▶ _DOCUMENT EXCERPT_:

“London is fucking dead": The nightclub owner, the public funds, and the Lamborghini
London Centric Investigates: Alex Proud's venues were propped up with £885,000 in emergency arts funding. The boss didn't mention he was buying vintage cars and heavily in debt.
A London nightclub owner bought a vintage Lamborghini shortly after receiving hundreds of thousands of pounds in public arts funding to prop up his supposedly struggling venues.
London Centric has been told that Alex Proud, the high-profile London cabaret boss who ran two nightclubs and a gallery, paid £77,700 for a 1985 black Lamborghini Jalpa within weeks of his business being paid emergency pandemic cash by Arts Council England.

Proud initially told us he was “99% certain” that he bought the car before applying for the grant. He subsequently told us he did not use the Arts Council money to buy it and the car had instead been a profitable investment.

The car purchase has raised eyebrows amongst others in the London arts community, at a time when cultural venues are closing down or struggling to win public grants. Many former employees of Proud have been campaigning for the wages they say they are owed by him from failed businesses.
In total Proud’s companies received £885,000 of public arts funding in the pandemic, during which time he was still adding to what he previously dubbed a “small collection” of vintage cars.

▶ _THINGS TO DO_:
[a] Copy the Alex Proud article from "London Centric has" to "a profitable investment.", changing "pandemic" to "COVID-19".
[b] Please continue the Alex Proud article, starting after its final sentence.
The records that come next have no connection to the Alex Proud article.

▶ _DATA FOR REVIEW_:

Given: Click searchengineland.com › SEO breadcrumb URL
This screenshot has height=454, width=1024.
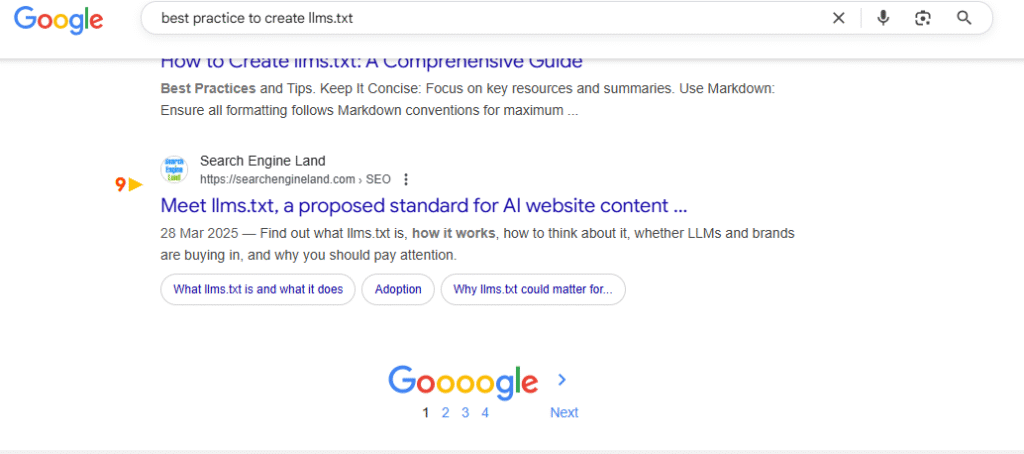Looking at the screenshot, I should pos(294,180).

--

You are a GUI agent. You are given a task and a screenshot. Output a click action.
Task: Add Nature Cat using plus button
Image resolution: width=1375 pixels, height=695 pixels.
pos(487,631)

* * *

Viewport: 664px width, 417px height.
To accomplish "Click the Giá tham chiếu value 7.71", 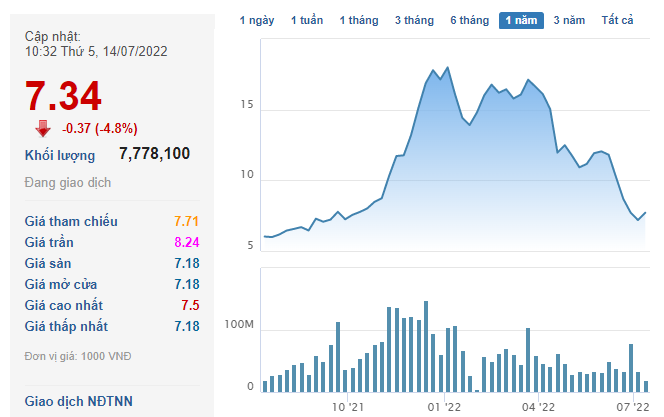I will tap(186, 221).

▶ _ANSWERS GIVEN_:
[a]
London Centric has been told that Alex Proud, the high-profile London cabaret boss who ran two nightclubs and a gallery, paid £77,700 for a 1985 black Lamborghini Jalpa within weeks of his business being paid emergency COVID-19 cash by Arts Council England.

Proud initially told us he was “99% certain” that he bought the car before applying for the grant. He subsequently told us he did not use the Arts Council money to buy it and the car had instead been a profitable investment.

[b]
The longtime club operator, who was once at the heart of the capital’s 2000s “indie sleaze” movement, told us that London nightlife is “fucking dead” and he is now focussing his efforts on Panama City, believing there’s a more welcoming environment in Central America.
Proud also told London Centric that he hasn’t stolen anything and over his time in business has paid far more in tax than he has taken out. He says he refinanced the Lamborghini within weeks of buying it to make a £20,000 profit for his business and is working hard to repay performers owed unpaid wages by his many collapsed companies.
“I’m not some dodgy motherfucker,” Proud said in response to our questions.

He suggested his companies’ financial woes are really just part of a general story about the decline of the capital’s nightlife: “London is fucking dead, absolutely dead… it’s lost its buzz. It’s lost its vibe. It’s just full of rich fucking people who no one likes, or ever meets, and they spend £15,000 on a table in some Mayfair restaurant. That wasn’t the London I signed up for, I signed up for Camden when it was exciting and fun, and you can’t do any of that anymore. And it’s just, where’s the live music gone? Where’s the buzz gone? Where are all the new bands coming from?”
London Centric has learned that Proud also:
Admitted using “abusive” language towards a council licensing officer in an incident which saw him kick furniture.
Failed to attend a police interview following a mass brawl involving gang members at one of his venues.
Did not tell Arts Council England about his substantial debts in a second, successful, funding bid for £350,000 in public arts funds.
Recently launched a new venue, Sinners in Shoreditch, that immediately ran into financial troubles.
Is still being chased for unpaid funds by workers at his Haus of Cabaret venue, who told us they were owed £100,000 in unpaid wages.
Questions remain: Should someone who can afford an expensive new car be applying for emergency public funding for his businesses? Why did other London venues miss out? And why give hundreds of thousands of pounds to venues whose recent financial struggles could easily be found with a brief search of public records?